Un billet #2
Décoiffante
Voilà cinq minutes que j'étais installé dans le fauteuil. La coiffeuse m'avait fait enfiler une blouse qui ressemblait à un large vêtement noir d'écolier. J'étais dans l'attente du débroussaillage que les plus de deux mois sans mettre la tête dans un salon avaient rendu nécessaires. La fille s'adressa à moi au travers la glace dans laquelle nous échangions nos regards.
« Qu'est-ce qu'on lui fait ? »
J'ai vite compris qui était ce « lui » et je répondis en souriant « On lui coupe les cheveux ».
La fille sourit à son tour, et me montra les plus belles dents qu'elle était capable de montrer.
« Je voulais dire, vous les voulez comment ? On garde la même forme, coiffés en arrière ? »

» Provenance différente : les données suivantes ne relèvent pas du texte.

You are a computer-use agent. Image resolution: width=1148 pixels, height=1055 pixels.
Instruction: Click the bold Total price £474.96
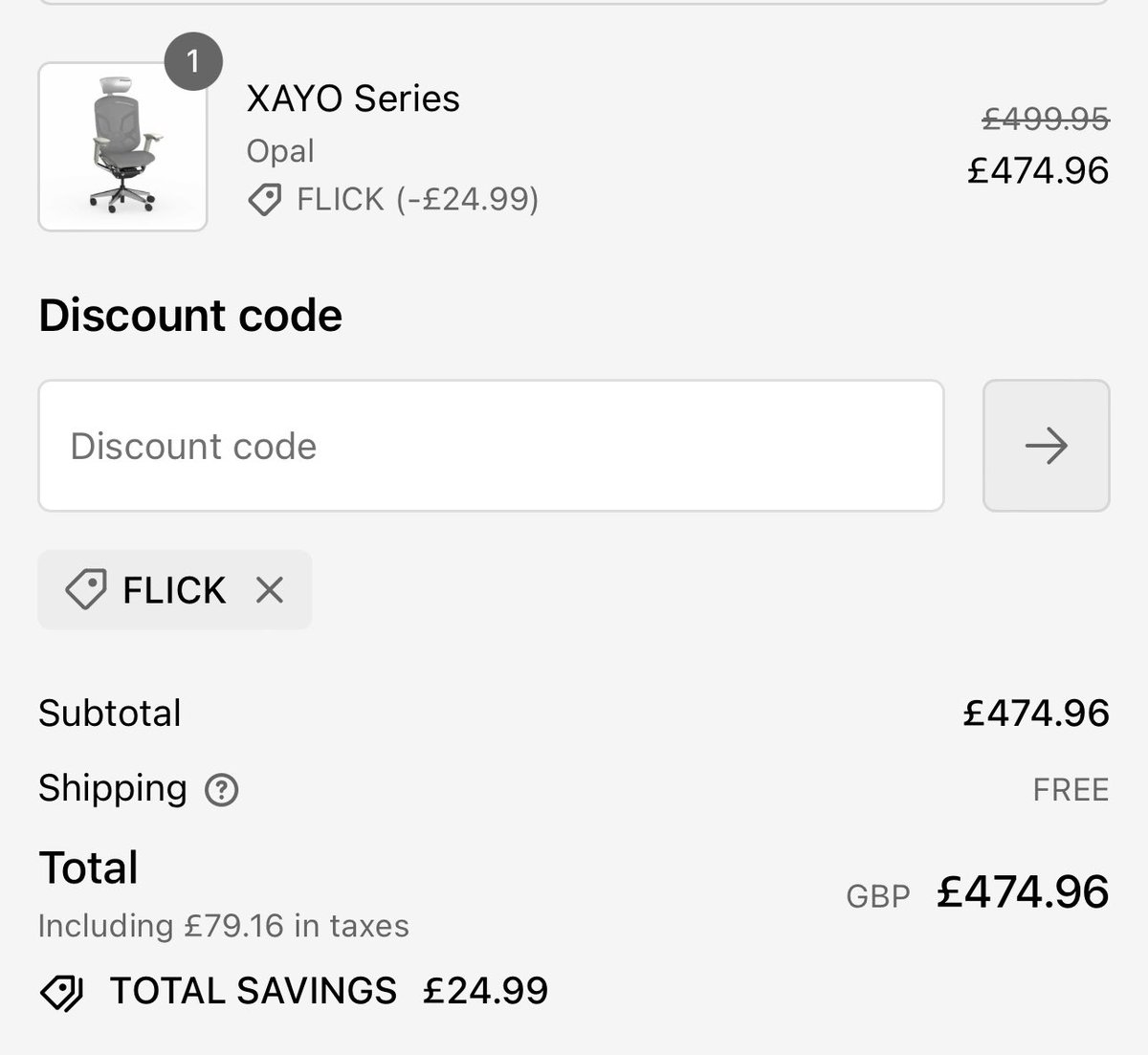(x=1023, y=891)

« Oui, c'est bien, coiffés en arrière, la même forme. Mais plus court. »
Elle sourit de nouveau, mais avec moins de conviction qu'auparavant. Elle commençait à se faire à mon humour, du moins ce qu'elle percevait comme tel et était moins obligée de cacher sa gêne sous une double rangée d'émail immaculée.
Elle prit la tondeuse et se mit à l'ouvrage. J'appréciai le café qu'elle m'avait servi. A cet instant, elle se sentit obligée d'enclencher une conversation qui, je le savais, allait atteindre les plus hauts sommets de l'intérêt que l'on se portait l'un à l'autre.
« Des vacances bientôt ? »
Silence. Le temps de la réflexion pour mesurer le type de réponse que je devais faire, précédé du temps nécessaire pour savoir si je devais même répondre.
« Ce n'est pas prévu. Enfin, pas tout de suite. »
Je crus bon de relancer.
« Et vous ? »
« Oui, fin juin, nous partons à la Baule. »
Aussitôt, ma mécanique mentale se mit en marche. Improviser une réponse. Vite. Que connais-je de la Baule ? A y réfléchir, rien, à part les plages vues sur de vieilles cartes postales.
« Jolies plages », crus-je obligé de répondre.
« Il parait, je n'y suis jamais allé. »
Étourdi par tant de profondeur, je me réfugiai dans le mutisme, non sans avoir plongé les yeux et ma concentration dans un magazine people qui trainait fort heureusement sur le bord du comptoir.
Je crois bien que la fille fut soulagée de pouvoir échapper à cette rencontre capillaire insondable.